UCLA Crafting Proposal for Required Course on Diversity for Majority of Student BodyBy Russell Westerholm, UniversityHerald Reporter
The University of California Los Angeles (UCLA) may be close to requiring 85 percent of its student body to take a course on diversity issues.
According to USA Today, UCLA is crafting a proposal to require students in the College of Letters and Sciences to take a diversity course in order to receive a degree. The course's content is expected to take on issues like race, ethnicity, gender, socioeconomic status, sexual orientation, religion, disability, age, language, nationality, citizenship status and place of origin.
Minoring in African American studies, Janay Williams, a rising senior biology major, said science, technology, engineering and math (STEM) students typically do not experience much diversity.

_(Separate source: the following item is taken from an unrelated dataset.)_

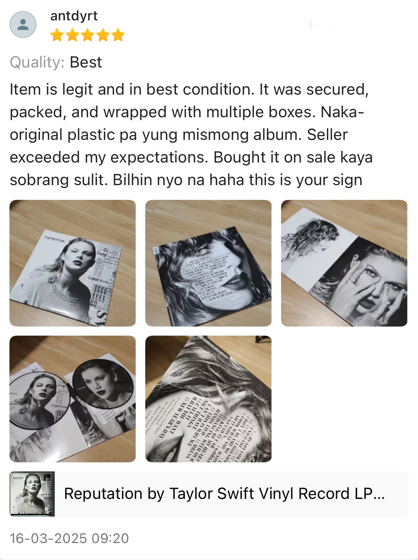Open the antdyrt username profile
This screenshot has height=560, width=418.
click(74, 16)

"What we really want to do is to promote knowledge with this," she told USA Today. "That's our ultimate goal.
"I go to my biology class, and all I'm learning about is white men."
According to UCLA's Undergraduate Admissions Office, 34.8 percent of the student body was Asian or Pacific Islanders in 2013, 27.8 percent was white, 18 percent was Hispanic and 3.8 percent was black. The school also admitted a similar percentage of ethnicities in their 2014 freshman class.
"While well-intended, we worry that UCLA's proposal may force a political agenda on UCLA students rather than lead students to engage in true dialogue about the variety of cultures on campus," California College Republican Chairman Shawn Lewis told USA Today.
The UCLA Bruin Republicans also voiced their opposition to the proposed, first introduced in 2012, diversity course and the group's chairman Ryan Jones said such a requirement would be "unnecessary."
"While we value diversity, we do not believe the new diversity requirement is the most proactive way to strengthen our campus's understanding and awareness of U.S. and world culture," he told USA Today. "Simply adding an additional class is an unwarranted bureaucratic approach to an issue that has been at the forefront of the UCLA community for far too long.
"One of the simplest things to do could be to expand free speech zones on campus, hold cultural awareness fairs, or other information events that are appealing to the UCLA student body."